A seller may receive an offer to purchase their property which is subject to certain conditions being fulfilled, this is known as a conditional contract. Here we look at the most common conditions in conditional contracts, the advantages to conditional contracts and the risks to conditional contracts.
Common Conditions in a Conditional Contract
The most common conditions in a conditional contract are:
- planning permission being obtained for development or change of use;
- vacant possession being obtained from an occupier;
- landlord’s consent for the assignment being obtained in the case of leasehold property; or
- the buyer obtaining satisfactory survey/ground reports or search results.
Advantages for a Buyer with a Conditional Contract
The advantages for a buyer of a conditional contract are that:
- the seller is committed to selling the property to the buyer at a set price if the condition(s) are satisfied within a certain time so the buyer has this security before incurring any cost e.g. in applying for planning permission;
- in the case of a planning application, the contract will usually give the buyer control over the nature of planning application; or
- if the condition is not satisfied, the buyer can walk away without incurring the cost of buying the property (although he may have incurred significant wasted costs particularly in the case of a planning application).

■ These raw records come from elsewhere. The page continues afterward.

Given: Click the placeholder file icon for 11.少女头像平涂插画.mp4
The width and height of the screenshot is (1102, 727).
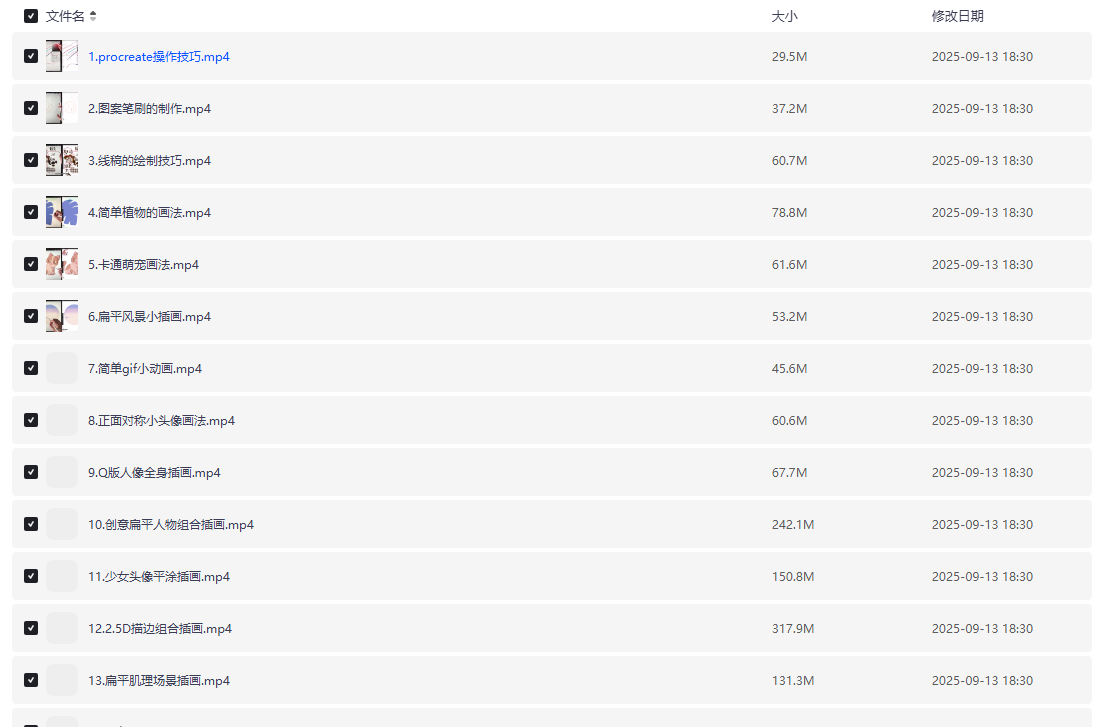Looking at the screenshot, I should 62,576.
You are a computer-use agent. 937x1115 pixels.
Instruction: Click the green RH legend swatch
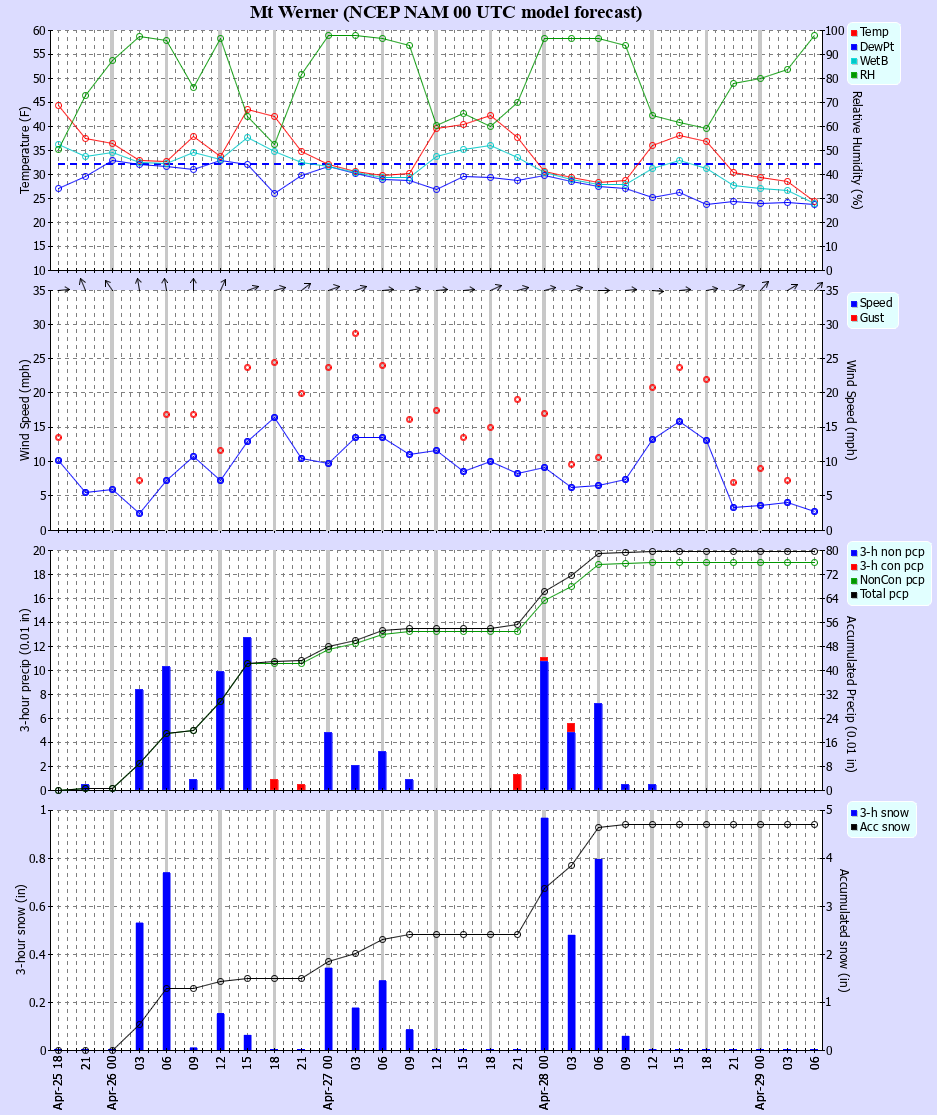coord(854,75)
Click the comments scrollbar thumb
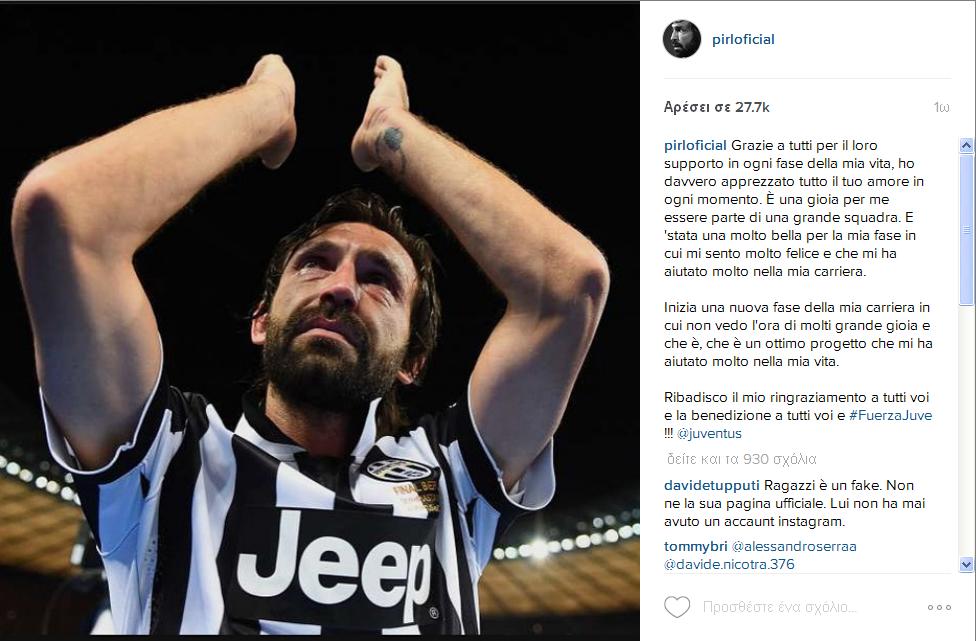 coord(966,229)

Benefits to the Seller with a Conditional Contract
The potential benefit to the seller is that, if the condition is satisfied, they may receive a higher price than if the property had been sold on an unconditional basis.

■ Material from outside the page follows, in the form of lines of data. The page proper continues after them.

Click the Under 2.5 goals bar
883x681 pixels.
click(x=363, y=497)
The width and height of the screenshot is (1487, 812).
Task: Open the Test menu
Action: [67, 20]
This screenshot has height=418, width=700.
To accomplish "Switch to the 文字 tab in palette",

Risks for a Seller with a Conditional Contract
The risks for a seller are, however, that:
- if the conditions in the contract are not drafted clearly, there can be uncertainty as to whether or not they have been satisfied. Beware any “catch all” provisions (particularly in the case of contracts conditional on planning) or any conditions which must be met to the buyer’s satisfaction. These effectively convert the contract into an option for the buyer to purchase the land if he so wishes.
- the contract should state who is responsible for meeting each condition and should impose obligations on that party to at least use reasonable endeavours to do so.

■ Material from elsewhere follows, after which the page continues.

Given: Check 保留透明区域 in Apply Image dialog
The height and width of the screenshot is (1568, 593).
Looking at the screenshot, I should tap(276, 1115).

- how long is it proposed that should be allowed for the conditions to be met? This needs to be a realistic timescale but the contract should specify an end date (often called a long stop date) after which either party can terminate the contract if the conditions have not been satisfied.
- during the contract period a seller may not deal with other parties. A seller should be weary of an unscrupulous buyer who could use the contract as a ploy to prevent other parties from acquiring the land (particularly if the conditions are drafted very widely as mentioned above).
- if the conditions are not satisfied, the seller could be left with nothing, despite having the land tied up for a period of time. A seller should consider the amount of the deposit paid by the buyer on exchange and whether part of this should be retained by the seller if the sale is not completed. (Usually in such circumstances a buyer is entitled to repayment of the whole of the deposit but a seller may be able to negotiate to retain part of this).
- from a tax point of view, the date of disposal will usually be the date on which the contract becomes unconditional (which may be outside the seller’s control) although this is a very technical area and you should check this with your accountant.